J1のアビスパ福岡は2日、福岡市の老舗明太子メーカー・株式会社ふくやとのオフィシャル・パートナー契約締結を発表した。

ふくやは2025年1月末をもって一度スポンサー契約を満了しており、今回の復帰は約1年7カ月ぶり。従来型のスポンサーシップにとどまらず、「セーフガーディング」を柱にクラブと企業が取り組みを共創する点が大きな特徴となっている。

ふくやは2007年からアビスパを支援してきたが、2024年12月末、突如「諸般の事情」により翌年1月31日でスポンサー契約を終了すると発表した。

当時、同社の川原武浩社長は、契約満了の理由として、クラブでパワーハラスメントなどの事案が再発・再燃した場合のレピュテーションリスク、そして当時の監督選定プロセスがアビスパの基本理念と相違すると考えたことの2点を明らかにしている。

川原氏はアビスパの社外取締役として、金明輝氏の監督就任にも反対意見を表明したと説明した。

契約満了時のふくやの公式X投稿も大きな反響を呼んだ。今後については未定としながら、掲載画像には薄い文字で「We wanna be back someday for all Supporters.」とのメッセージを忍ばせており、サポーターから惜しむ声が相次いだ。

その後、アビスパでは金氏との契約解消に至るコンプライアンス問題が発生。クラブは2026年1月、再発防止と組織改革を表明し、5月にはJリーグから、ハラスメント行為を防止・早期発見・是正する内部統制に不備があったとして、罰金100万円とけん責の懲罰を受けた。

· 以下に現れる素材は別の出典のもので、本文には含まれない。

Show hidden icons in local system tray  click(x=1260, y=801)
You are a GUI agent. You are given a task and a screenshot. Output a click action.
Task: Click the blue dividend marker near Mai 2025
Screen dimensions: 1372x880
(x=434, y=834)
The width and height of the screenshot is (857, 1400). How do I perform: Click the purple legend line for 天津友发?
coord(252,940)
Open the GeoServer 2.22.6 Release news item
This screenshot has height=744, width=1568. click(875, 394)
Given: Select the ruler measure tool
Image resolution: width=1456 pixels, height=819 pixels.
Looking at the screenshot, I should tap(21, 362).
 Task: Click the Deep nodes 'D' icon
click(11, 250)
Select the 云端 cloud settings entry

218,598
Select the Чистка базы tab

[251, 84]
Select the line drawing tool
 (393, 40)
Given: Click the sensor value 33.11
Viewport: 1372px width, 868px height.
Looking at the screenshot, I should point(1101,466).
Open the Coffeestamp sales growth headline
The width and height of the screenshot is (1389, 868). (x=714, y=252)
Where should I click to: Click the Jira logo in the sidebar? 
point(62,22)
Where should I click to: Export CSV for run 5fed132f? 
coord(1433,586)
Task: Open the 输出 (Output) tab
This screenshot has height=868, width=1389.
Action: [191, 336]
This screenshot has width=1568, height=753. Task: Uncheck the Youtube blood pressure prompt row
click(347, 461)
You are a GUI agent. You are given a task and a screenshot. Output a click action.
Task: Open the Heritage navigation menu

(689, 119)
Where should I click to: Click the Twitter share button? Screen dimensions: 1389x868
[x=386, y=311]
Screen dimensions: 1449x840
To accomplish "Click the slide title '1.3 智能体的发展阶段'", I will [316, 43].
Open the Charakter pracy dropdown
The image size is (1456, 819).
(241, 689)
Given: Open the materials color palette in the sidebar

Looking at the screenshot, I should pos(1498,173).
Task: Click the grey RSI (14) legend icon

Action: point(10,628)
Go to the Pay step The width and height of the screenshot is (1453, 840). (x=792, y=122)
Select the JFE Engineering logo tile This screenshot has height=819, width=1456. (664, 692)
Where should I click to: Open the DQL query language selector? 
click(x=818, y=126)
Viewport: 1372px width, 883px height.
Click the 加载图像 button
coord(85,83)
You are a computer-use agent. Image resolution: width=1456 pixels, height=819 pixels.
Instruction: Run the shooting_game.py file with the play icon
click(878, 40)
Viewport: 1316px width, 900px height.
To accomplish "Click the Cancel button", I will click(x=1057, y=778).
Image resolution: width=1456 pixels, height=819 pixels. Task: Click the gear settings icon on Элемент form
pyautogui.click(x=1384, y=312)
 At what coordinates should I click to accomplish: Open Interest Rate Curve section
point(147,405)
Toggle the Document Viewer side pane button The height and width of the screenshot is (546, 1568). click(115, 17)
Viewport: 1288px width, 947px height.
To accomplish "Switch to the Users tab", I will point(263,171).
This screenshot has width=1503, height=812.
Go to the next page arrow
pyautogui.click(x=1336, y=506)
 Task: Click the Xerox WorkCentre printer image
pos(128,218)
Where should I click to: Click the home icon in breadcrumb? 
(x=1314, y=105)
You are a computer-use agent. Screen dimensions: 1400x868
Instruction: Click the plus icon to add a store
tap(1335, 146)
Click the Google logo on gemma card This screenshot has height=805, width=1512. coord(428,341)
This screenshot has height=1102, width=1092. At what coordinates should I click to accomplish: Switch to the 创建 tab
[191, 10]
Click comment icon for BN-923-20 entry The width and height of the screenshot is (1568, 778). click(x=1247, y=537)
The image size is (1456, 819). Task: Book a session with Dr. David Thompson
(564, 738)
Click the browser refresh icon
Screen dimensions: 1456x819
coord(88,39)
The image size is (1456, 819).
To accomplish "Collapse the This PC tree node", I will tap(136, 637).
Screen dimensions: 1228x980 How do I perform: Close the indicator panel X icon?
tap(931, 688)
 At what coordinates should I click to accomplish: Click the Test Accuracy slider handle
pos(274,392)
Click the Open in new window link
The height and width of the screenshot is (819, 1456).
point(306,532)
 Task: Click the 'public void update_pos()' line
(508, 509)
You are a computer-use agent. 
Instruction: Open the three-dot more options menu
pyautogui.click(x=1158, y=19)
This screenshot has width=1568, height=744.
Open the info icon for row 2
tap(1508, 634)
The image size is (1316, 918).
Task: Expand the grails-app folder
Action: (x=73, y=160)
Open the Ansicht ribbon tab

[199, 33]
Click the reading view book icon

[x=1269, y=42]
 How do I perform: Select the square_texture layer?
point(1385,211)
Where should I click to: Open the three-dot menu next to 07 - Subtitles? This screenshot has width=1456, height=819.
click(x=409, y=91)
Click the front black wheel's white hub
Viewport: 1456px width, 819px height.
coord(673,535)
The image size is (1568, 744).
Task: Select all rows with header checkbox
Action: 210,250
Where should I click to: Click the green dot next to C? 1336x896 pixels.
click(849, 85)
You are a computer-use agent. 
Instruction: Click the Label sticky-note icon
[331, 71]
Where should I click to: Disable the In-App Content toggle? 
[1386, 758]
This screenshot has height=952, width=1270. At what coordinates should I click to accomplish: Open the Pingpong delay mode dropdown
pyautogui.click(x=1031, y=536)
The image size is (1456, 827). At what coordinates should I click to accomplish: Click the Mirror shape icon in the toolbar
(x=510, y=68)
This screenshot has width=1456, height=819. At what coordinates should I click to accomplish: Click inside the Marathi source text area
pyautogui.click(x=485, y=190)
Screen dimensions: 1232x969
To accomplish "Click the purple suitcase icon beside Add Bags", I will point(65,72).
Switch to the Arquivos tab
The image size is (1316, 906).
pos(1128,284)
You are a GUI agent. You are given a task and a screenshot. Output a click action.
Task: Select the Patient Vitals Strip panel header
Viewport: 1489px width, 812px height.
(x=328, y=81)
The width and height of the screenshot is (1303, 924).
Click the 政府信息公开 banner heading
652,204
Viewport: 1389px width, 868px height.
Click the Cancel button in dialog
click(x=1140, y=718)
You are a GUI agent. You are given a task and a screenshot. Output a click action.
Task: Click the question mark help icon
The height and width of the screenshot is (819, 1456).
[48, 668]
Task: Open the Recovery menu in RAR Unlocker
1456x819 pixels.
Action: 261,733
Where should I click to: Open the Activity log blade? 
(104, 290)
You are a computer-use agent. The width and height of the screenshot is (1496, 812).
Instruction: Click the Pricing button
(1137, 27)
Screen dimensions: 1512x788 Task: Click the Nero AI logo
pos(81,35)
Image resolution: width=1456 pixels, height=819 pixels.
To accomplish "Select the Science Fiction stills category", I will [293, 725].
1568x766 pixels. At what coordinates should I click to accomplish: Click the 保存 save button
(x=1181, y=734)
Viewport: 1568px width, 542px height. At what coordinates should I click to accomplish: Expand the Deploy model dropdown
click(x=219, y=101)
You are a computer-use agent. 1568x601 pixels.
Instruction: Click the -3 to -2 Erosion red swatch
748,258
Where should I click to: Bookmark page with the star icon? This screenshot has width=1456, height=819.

こうした経緯を踏まえて実現する今回のパートナーシップで、ふくやは「アビスパ福岡 セーフガーディングパートナー」として、誰もがハラスメントや暴力から守られ、安心してサッカーに取り組める環境づくりをクラブと共創することになった。

アカデミーなどを含めた安心・安全なスポーツ環境の構築が、今回の復帰における最も重要なテーマであり、実際、クラブはこの2026-27シーズンにアカデミーでセーフガーディング研修などを予定している。

さらに、ホームゲームでは「ふくやシート」を設置し、「サポつく大作戦!!」として年間1,000人を招待。ホームタウン活動支援やスクールコーチウェアへのロゴ掲出も行う。

川原社長は「スポンサーでない間もアビスパはもちろん心の中にいつも居続けていました」とコメントし、今回の連携がクラブの先進的な取り組みの一助となることに期待。アビスパ福岡の西野努社長も「温かくも厳しいご期待」を裏切らないよう、安心・安全なスポーツ環境と透明性の高い経営・発信を徹底するとしている。

かつて「また戻りたい」と発信したふくやが、今度はセーフガーディングという具体的なテーマを通じて、アビスパと再び歩み始める――。単なる「スポンサー復帰」ではなく、過去の教訓を未来のスポーツ環境づくりにつなげるパートナーシップとなりそうだ。